GHM Q&A Clarify the Pressure Points

Analysts pressed management on whether recent order strength marked a steadier run rate. Thome answered that quarterly orders can still be volatile, but said diversification across markets is making the business more stable than before.

Questions also focused on whether Defense and Space could carry growth together. Malone said Graham follows end-market tailwinds and is continuing to invest where demand is strongest, while keeping exposure to the Energy and Process aftermarket and new energy opportunities, such as small modular reactor work.

Another important exchange centered on FlackTek integration and deal activity. Malone’s tone was confident on integration progress and equally clear that M&A has not gone on pause, though he repeatedly stressed discipline and fit.

Graham Leaves a Growth-First Message

The closing tone of the call was notably expansionary.

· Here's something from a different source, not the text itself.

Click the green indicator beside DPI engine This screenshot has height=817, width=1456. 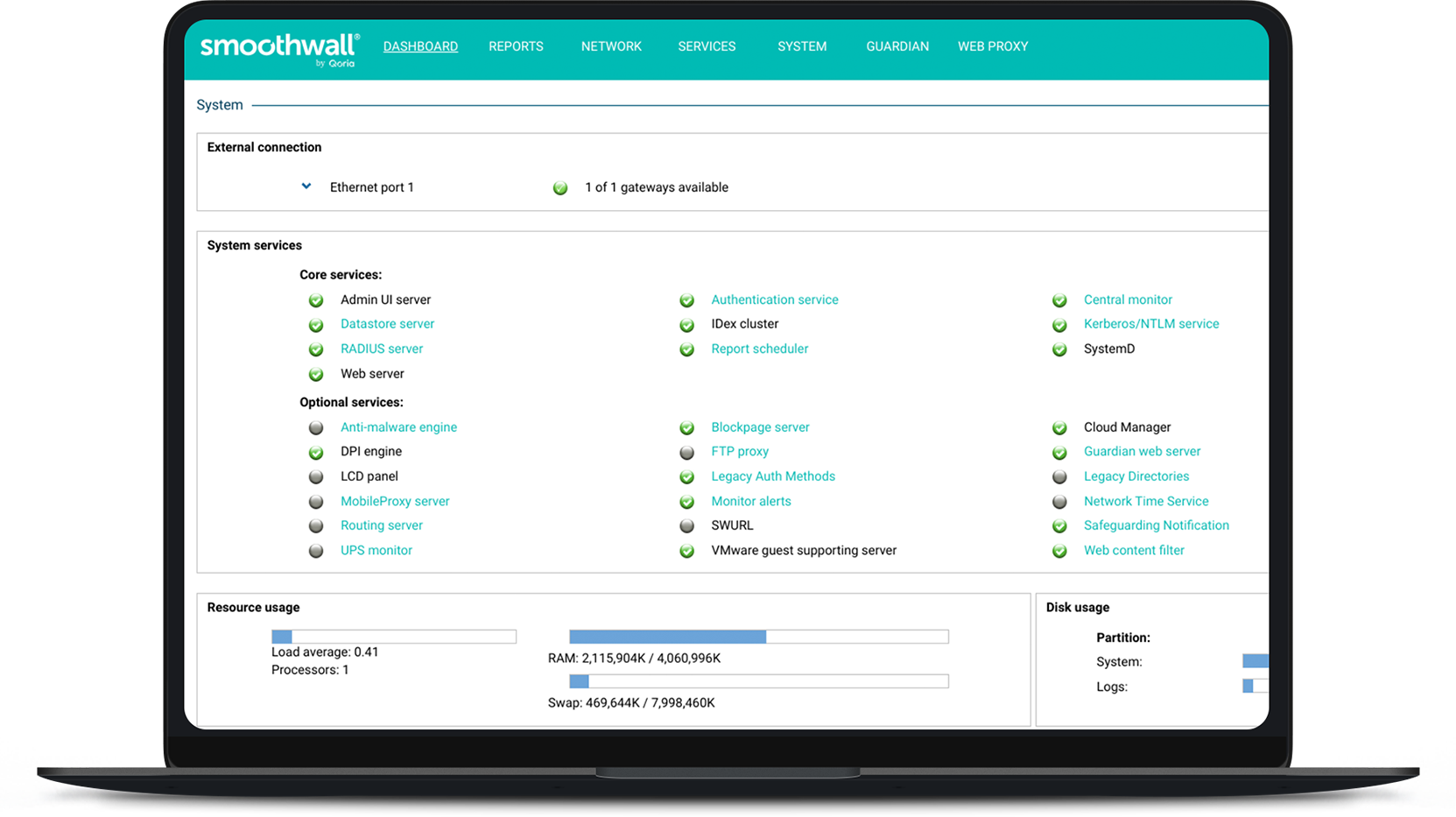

Malone and Thome returned repeatedly to capacity additions, automation, test infrastructure and commercialization as the building blocks for future growth rather than as one-time projects.

That leaves Graham exiting fiscal 2026 with a message centered on execution against backlog, Defense and Space scaling, and a broader technology portfolio after FlackTek. The near-term margin tradeoff was acknowledged, but management’s posture stayed focused on operating leverage over time.

Zacks Signals on GHM

GHM carries a Zacks Rank #2 (Buy). Under the Zacks framework, which points to favorable earnings estimate revision trends, the best combinations historically come from Zacks Rank #1 (Strong Buy) or #2 stocks paired with Style Scores of A or B. You can see the complete list of today’s Zacks #1 Rank stocks here.

Here, the Style Scores are less supportive, with Value at F, Growth at D, Momentum at D and a VGM Score of F. Zacks says weaker Style Scores can limit near-term upside even when the rank is favorable, and the rank itself can change as estimate revisions adjust after the quarter.